## [DIRECTIVE]
Can you convert each line of the records below into a JSON list of strings, one string per line, with blank lines left out?
== == ==
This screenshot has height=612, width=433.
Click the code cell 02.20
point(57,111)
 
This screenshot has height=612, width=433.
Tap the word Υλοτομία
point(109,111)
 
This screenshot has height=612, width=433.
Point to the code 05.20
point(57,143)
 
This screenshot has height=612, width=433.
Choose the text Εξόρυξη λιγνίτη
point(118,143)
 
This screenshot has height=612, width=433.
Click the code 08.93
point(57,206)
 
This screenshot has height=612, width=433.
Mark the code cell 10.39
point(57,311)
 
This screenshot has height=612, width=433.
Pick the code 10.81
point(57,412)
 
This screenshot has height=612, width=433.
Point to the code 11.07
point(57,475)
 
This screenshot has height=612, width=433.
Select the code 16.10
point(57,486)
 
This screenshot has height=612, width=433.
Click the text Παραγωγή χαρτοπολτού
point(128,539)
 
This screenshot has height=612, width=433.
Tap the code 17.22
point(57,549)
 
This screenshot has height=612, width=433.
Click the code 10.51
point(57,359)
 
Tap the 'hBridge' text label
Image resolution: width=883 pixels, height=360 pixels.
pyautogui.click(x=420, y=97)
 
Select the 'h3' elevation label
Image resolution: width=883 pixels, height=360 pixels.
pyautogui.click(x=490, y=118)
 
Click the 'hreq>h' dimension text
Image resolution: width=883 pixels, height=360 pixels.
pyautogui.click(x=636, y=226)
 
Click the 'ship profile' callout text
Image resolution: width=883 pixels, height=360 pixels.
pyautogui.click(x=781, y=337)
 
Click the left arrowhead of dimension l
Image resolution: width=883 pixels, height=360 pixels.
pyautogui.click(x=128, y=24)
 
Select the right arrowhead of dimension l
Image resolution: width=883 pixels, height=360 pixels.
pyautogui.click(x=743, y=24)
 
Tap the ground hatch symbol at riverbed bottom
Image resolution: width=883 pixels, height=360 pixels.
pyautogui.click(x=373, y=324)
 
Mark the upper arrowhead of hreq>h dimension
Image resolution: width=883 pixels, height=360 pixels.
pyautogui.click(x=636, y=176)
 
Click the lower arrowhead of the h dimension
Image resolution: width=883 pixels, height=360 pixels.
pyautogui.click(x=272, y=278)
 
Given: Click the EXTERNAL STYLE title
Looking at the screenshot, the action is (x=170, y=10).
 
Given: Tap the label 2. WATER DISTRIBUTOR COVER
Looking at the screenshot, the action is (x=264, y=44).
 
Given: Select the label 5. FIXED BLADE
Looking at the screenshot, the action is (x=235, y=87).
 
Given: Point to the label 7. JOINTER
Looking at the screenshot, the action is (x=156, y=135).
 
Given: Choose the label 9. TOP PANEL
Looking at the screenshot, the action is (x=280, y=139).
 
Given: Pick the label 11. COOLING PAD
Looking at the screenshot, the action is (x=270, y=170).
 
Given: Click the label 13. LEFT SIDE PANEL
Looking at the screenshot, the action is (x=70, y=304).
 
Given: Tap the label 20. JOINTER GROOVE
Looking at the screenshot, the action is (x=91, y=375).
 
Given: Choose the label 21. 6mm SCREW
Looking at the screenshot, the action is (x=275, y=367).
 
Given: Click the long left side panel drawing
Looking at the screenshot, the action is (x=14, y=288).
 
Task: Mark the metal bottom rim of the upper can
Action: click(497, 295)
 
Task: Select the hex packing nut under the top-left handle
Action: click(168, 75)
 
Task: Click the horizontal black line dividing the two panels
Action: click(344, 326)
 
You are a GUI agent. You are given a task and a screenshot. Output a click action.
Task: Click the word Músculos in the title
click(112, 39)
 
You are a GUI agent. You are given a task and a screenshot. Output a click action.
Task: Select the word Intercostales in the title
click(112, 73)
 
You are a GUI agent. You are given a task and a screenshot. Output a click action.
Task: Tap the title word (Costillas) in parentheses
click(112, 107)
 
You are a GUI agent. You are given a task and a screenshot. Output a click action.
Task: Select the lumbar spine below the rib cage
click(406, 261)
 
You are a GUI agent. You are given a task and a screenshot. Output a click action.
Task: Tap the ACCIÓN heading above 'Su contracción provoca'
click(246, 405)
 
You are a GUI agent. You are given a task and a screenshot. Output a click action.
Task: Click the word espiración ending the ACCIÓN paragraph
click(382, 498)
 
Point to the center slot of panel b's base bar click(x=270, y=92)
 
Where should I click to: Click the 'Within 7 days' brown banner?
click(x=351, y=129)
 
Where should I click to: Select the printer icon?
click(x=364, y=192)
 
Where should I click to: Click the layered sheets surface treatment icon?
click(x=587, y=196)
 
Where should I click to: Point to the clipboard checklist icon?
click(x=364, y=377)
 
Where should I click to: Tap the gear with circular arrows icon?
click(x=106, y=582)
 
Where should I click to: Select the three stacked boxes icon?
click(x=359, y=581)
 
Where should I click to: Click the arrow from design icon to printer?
== == ==
## [THE SOLUTION]
[
  "This screenshot has height=612, width=433.",
  "Click the code cell 02.20",
  "point(57,111)",
  "This screenshot has height=612, width=433.",
  "Tap the word Υλοτομία",
  "point(109,111)",
  "This screenshot has height=612, width=433.",
  "Point to the code 05.20",
  "point(57,143)",
  "This screenshot has height=612, width=433.",
  "Choose the text Εξόρυξη λιγνίτη",
  "point(118,143)",
  "This screenshot has height=612, width=433.",
  "Click the code 08.93",
  "point(57,206)",
  "This screenshot has height=612, width=433.",
  "Mark the code cell 10.39",
  "point(57,311)",
  "This screenshot has height=612, width=433.",
  "Pick the code 10.81",
  "point(57,412)",
  "This screenshot has height=612, width=433.",
  "Point to the code 11.07",
  "point(57,475)",
  "This screenshot has height=612, width=433.",
  "Select the code 16.10",
  "point(57,486)",
  "This screenshot has height=612, width=433.",
  "Click the text Παραγωγή χαρτοπολτού",
  "point(128,539)",
  "This screenshot has height=612, width=433.",
  "Tap the code 17.22",
  "point(57,549)",
  "This screenshot has height=612, width=433.",
  "Click the code 10.51",
  "point(57,359)",
  "Tap the 'hBridge' text label",
  "Image resolution: width=883 pixels, height=360 pixels.",
  "pyautogui.click(x=420, y=97)",
  "Select the 'h3' elevation label",
  "Image resolution: width=883 pixels, height=360 pixels.",
  "pyautogui.click(x=490, y=118)",
  "Click the 'hreq>h' dimension text",
  "Image resolution: width=883 pixels, height=360 pixels.",
  "pyautogui.click(x=636, y=226)",
  "Click the 'ship profile' callout text",
  "Image resolution: width=883 pixels, height=360 pixels.",
  "pyautogui.click(x=781, y=337)",
  "Click the left arrowhead of dimension l",
  "Image resolution: width=883 pixels, height=360 pixels.",
  "pyautogui.click(x=128, y=24)",
  "Select the right arrowhead of dimension l",
  "Image resolution: width=883 pixels, height=360 pixels.",
  "pyautogui.click(x=743, y=24)",
  "Tap the ground hatch symbol at riverbed bottom",
  "Image resolution: width=883 pixels, height=360 pixels.",
  "pyautogui.click(x=373, y=324)",
  "Mark the upper arrowhead of hreq>h dimension",
  "Image resolution: width=883 pixels, height=360 pixels.",
  "pyautogui.click(x=636, y=176)",
  "Click the lower arrowhead of the h dimension",
  "Image resolution: width=883 pixels, height=360 pixels.",
  "pyautogui.click(x=272, y=278)",
  "Given: Click the EXTERNAL STYLE title",
  "Looking at the screenshot, the action is (x=170, y=10).",
  "Given: Tap the label 2. WATER DISTRIBUTOR COVER",
  "Looking at the screenshot, the action is (x=264, y=44).",
  "Given: Select the label 5. FIXED BLADE",
  "Looking at the screenshot, the action is (x=235, y=87).",
  "Given: Point to the label 7. JOINTER",
  "Looking at the screenshot, the action is (x=156, y=135).",
  "Given: Choose the label 9. TOP PANEL",
  "Looking at the screenshot, the action is (x=280, y=139).",
  "Given: Pick the label 11. COOLING PAD",
  "Looking at the screenshot, the action is (x=270, y=170).",
  "Given: Click the label 13. LEFT SIDE PANEL",
  "Looking at the screenshot, the action is (x=70, y=304).",
  "Given: Tap the label 20. JOINTER GROOVE",
  "Looking at the screenshot, the action is (x=91, y=375).",
  "Given: Choose the label 21. 6mm SCREW",
  "Looking at the screenshot, the action is (x=275, y=367).",
  "Given: Click the long left side panel drawing",
  "Looking at the screenshot, the action is (x=14, y=288).",
  "Task: Mark the metal bottom rim of the upper can",
  "Action: click(497, 295)",
  "Task: Select the hex packing nut under the top-left handle",
  "Action: click(168, 75)",
  "Task: Click the horizontal black line dividing the two panels",
  "Action: click(344, 326)",
  "You are a GUI agent. You are given a task and a screenshot. Output a click action.",
  "Task: Click the word Músculos in the title",
  "click(112, 39)",
  "You are a GUI agent. You are given a task and a screenshot. Output a click action.",
  "Task: Select the word Intercostales in the title",
  "click(112, 73)",
  "You are a GUI agent. You are given a task and a screenshot. Output a click action.",
  "Task: Tap the title word (Costillas) in parentheses",
  "click(112, 107)",
  "You are a GUI agent. You are given a task and a screenshot. Output a click action.",
  "Task: Select the lumbar spine below the rib cage",
  "click(406, 261)",
  "You are a GUI agent. You are given a task and a screenshot. Output a click action.",
  "Task: Tap the ACCIÓN heading above 'Su contracción provoca'",
  "click(246, 405)",
  "You are a GUI agent. You are given a task and a screenshot. Output a click action.",
  "Task: Click the word espiración ending the ACCIÓN paragraph",
  "click(382, 498)",
  "Point to the center slot of panel b's base bar click(x=270, y=92)",
  "Where should I click to: Click the 'Within 7 days' brown banner?",
  "click(x=351, y=129)",
  "Where should I click to: Select the printer icon?",
  "click(x=364, y=192)",
  "Where should I click to: Click the layered sheets surface treatment icon?",
  "click(x=587, y=196)",
  "Where should I click to: Point to the clipboard checklist icon?",
  "click(x=364, y=377)",
  "Where should I click to: Tap the gear with circular arrows icon?",
  "click(x=106, y=582)",
  "Where should I click to: Select the three stacked boxes icon?",
  "click(x=359, y=581)",
  "Where should I click to: Click the arrow from design icon to printer?"
]